Например, актрисы после сорока, у которых нет детей и они пожертвовали личной жизнью ради театра, играют хуже, потому что превратились в искусственные растения, и все, что делают на сцене, – лишено естественной привлекательности для зрителя. Ведь они немножко прошли мимо жизни. И это неправильно┘ Бездетные актрисы не видят грани между условностью и реальностью, а бездетные актеры превращаются в таких старомодных Актеров Актеровичей.
– Классический пример: Фаина Раневская – нет детей, и жила она только искусством, только театром┘ Гениальная актриса!
– Примеры из прошлого не помогут. Тогда был другой стиль игры – более актерский. И тотальная богемная жизнь не была помехой. Сейчас форма игры более естественная.
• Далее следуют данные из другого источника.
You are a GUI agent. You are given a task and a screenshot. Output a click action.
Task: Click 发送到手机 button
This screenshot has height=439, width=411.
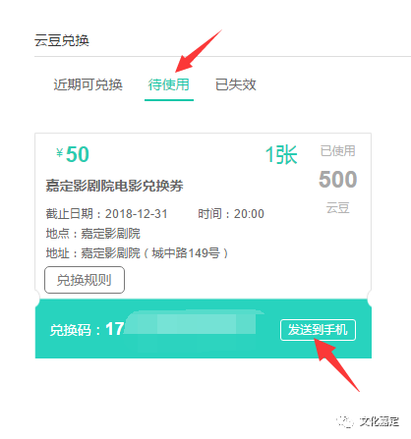(318, 330)
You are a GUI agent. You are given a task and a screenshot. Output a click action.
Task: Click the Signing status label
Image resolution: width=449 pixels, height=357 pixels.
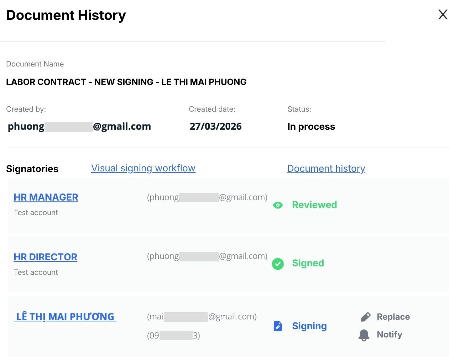(309, 326)
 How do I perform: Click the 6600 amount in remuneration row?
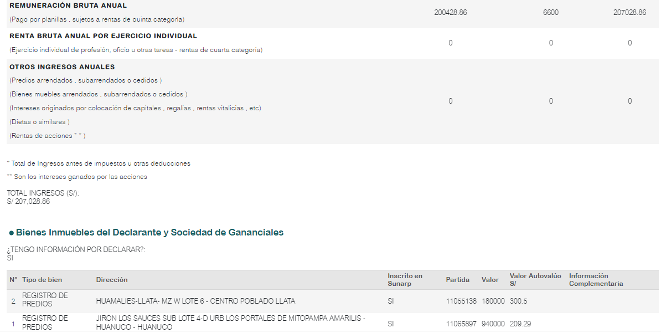(x=550, y=13)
Великие актеры в старых спектаклях выглядят не очень естественно, хотя их игра впечатляет. Современный зритель, попав на спектакли с участием той же Раневской, подумал бы, что это безвкусная и недостоверная игра. Достоверность актерской игры безжалостно меняется каждые 20 лет. Зритель развивается быстрее, чем театральный практик. На вчерашний театр зритель сегодня не пойдет! Большая часть современной аудитории не верит, как Станиславский, устаревшим формам – они не из этой жизни. Зритель не может самоидентифицироваться с рутинным театром. Музыкальный звук современной реальности изменился, и зритель другого просто не услышит или услышит и ужаснется его фальши!
– В начале разговора вы мне сказали, что вы циник. Вы не ошиблись в такой жесткой самооценке?
– Не знаю, но когда я ставлю спектакли – я делаю это с холодным и расчетливым умом. А когда смотрю их – часто плачу┘
– Неужели вы смотрите свои спектакли и получаете удовольствие? Или вы плачете от раздражения, что не все удалось?
– Я плачу, потому что в театре надо плакать и смеяться. И когда я пересматриваю – но не часто – свои спектакли, иногда получаю удовольствие.
– Скажите, я могу верить тому, что вы сейчас говорите вполне искренне?
– Ну, слишком серьезно не надо относиться к моим словам. Завтра я могу изменить свое мнение по всем пунктам нашей с вами беседы. Да и театр не надо так серьезно воспринимать. Ведь с самого начала – это подозрительная ситуация! Незнакомые люди встречаются в темной комнате, и одна часть зала – она называется «зритель» – смотрит, как другая часть зала – она называется «актер» – притворяется тем, чем не является на самом деле. Игра она и есть игра. Не больше и не меньше. И относиться к ней надо играючи!